* AIM
Reproduce the records verbatim, everything from the line containing "The image size is (587, 330)." down to the line containing "I will pos(29,137).", and nothing else.

* THE INPUT

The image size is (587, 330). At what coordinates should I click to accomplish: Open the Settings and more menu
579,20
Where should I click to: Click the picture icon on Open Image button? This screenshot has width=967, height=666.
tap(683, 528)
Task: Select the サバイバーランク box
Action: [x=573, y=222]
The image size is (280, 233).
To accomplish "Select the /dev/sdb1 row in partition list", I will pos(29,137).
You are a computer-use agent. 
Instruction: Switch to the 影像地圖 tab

==

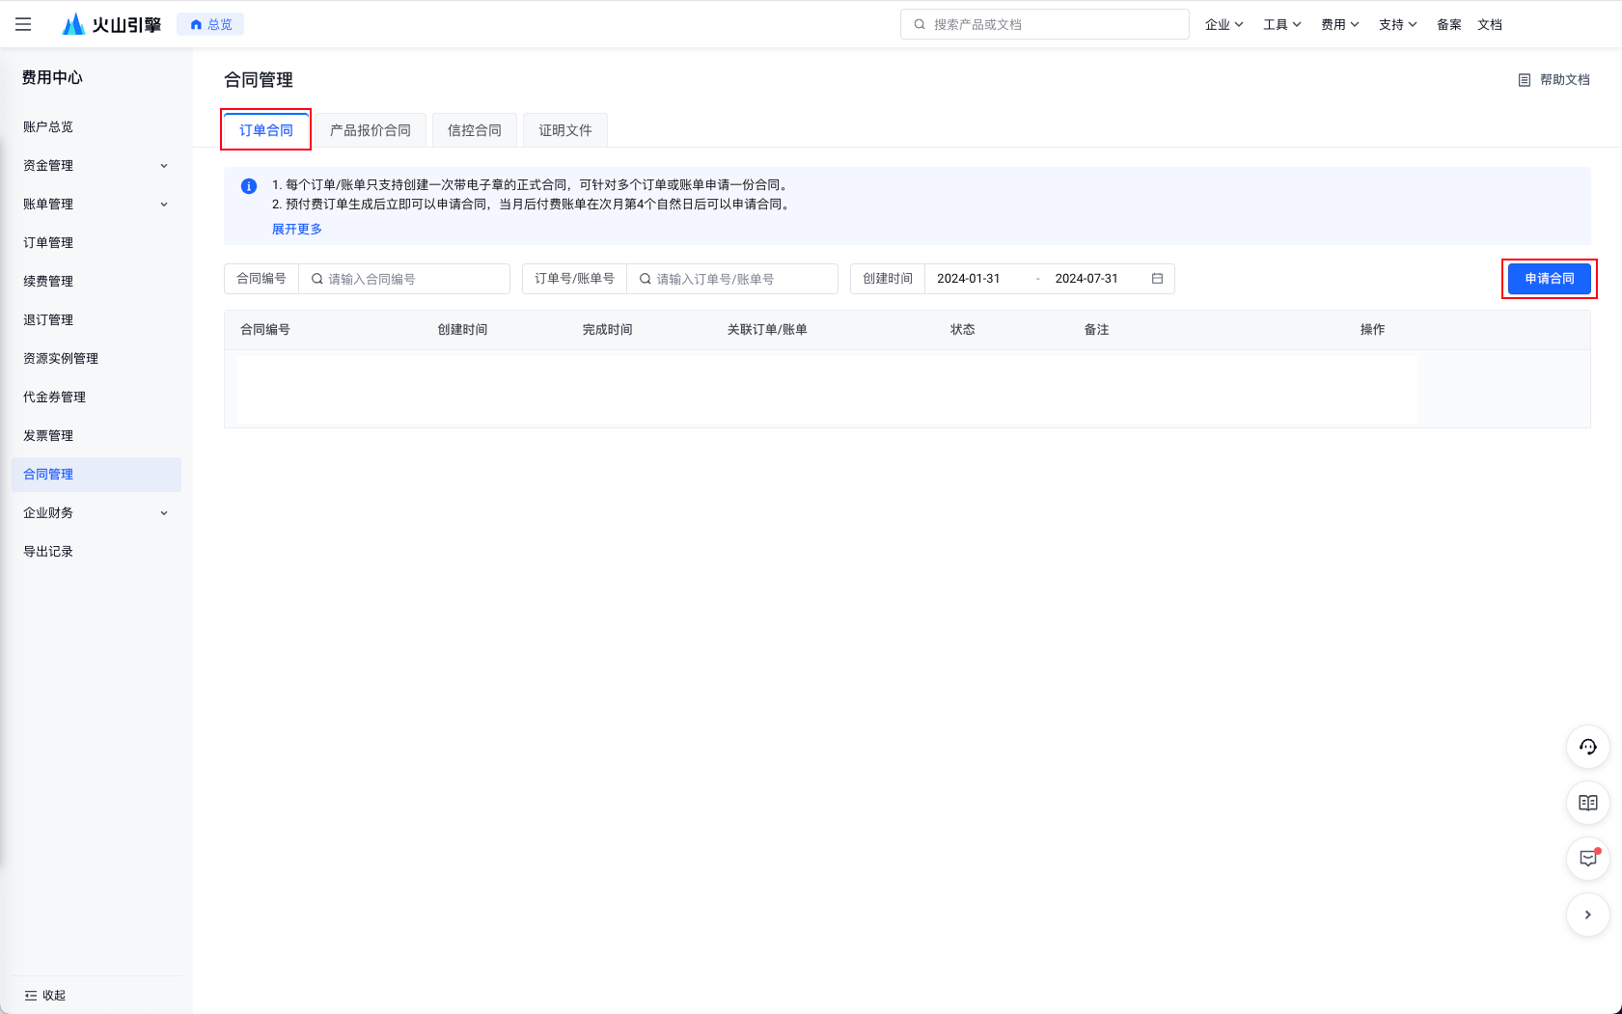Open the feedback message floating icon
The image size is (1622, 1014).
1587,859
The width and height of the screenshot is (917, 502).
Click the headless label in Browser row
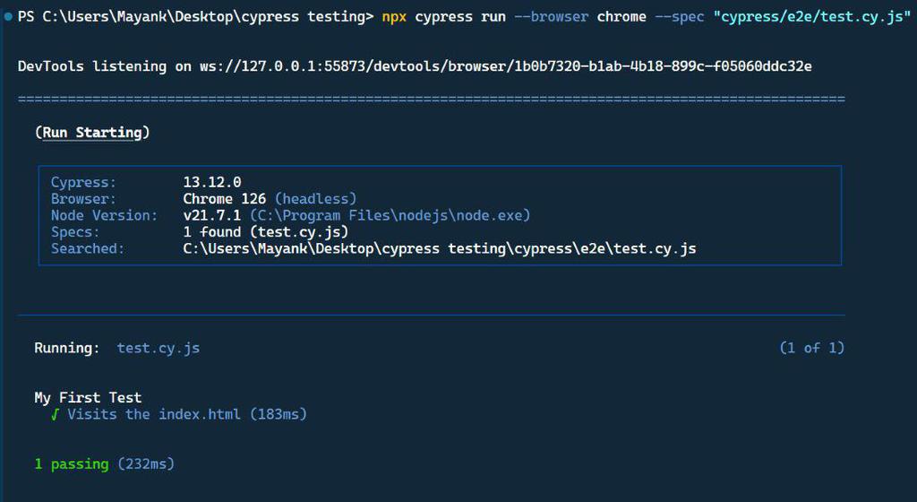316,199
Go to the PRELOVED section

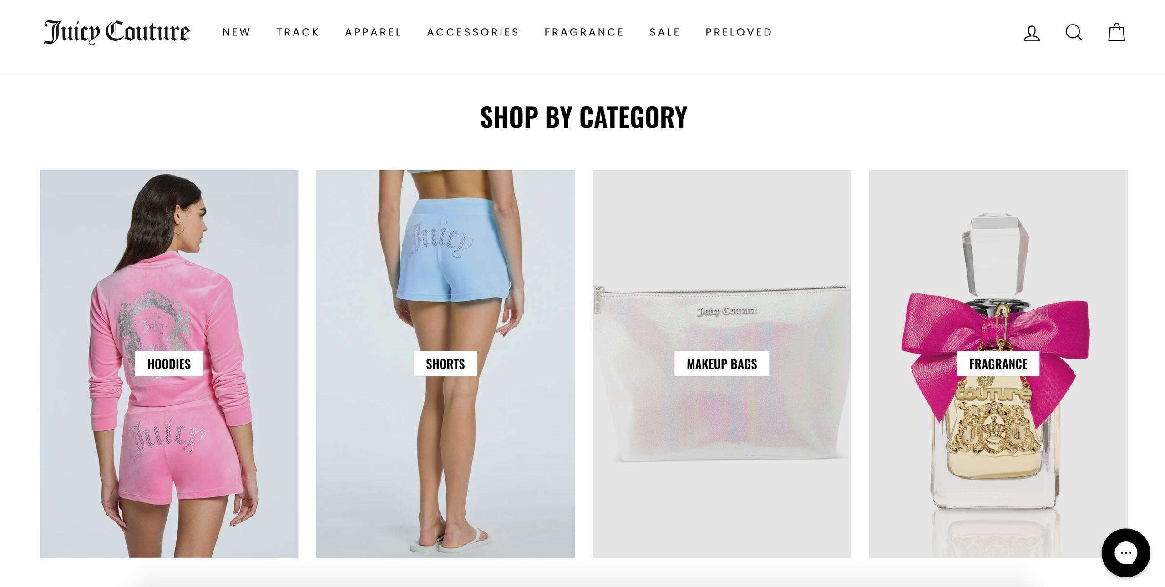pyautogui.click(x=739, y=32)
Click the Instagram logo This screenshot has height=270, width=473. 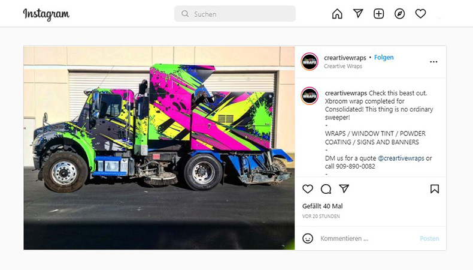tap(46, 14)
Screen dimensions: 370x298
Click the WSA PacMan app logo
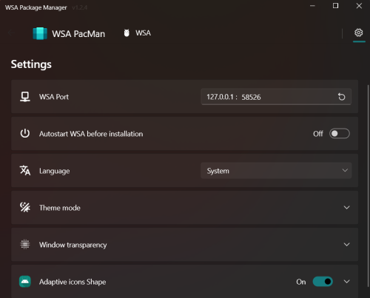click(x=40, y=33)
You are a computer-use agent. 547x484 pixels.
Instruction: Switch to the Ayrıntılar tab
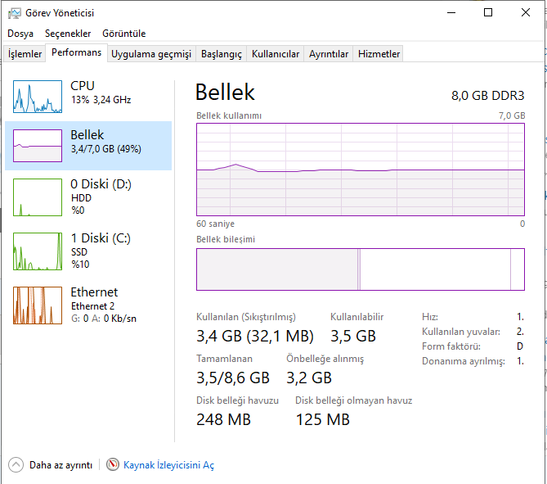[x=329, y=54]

* SOLUTION
The image size is (587, 330). At what coordinates should I click to accomplish: Open the Settings and more menu
579,20
Where should I click to: Click the picture icon on Open Image button? This screenshot has width=967, height=666.
tap(683, 528)
Task: Select the サバイバーランク box
Action: [x=573, y=222]
The image size is (280, 233).
To accomplish "Select the /dev/sdb1 row in partition list", I will pos(29,137).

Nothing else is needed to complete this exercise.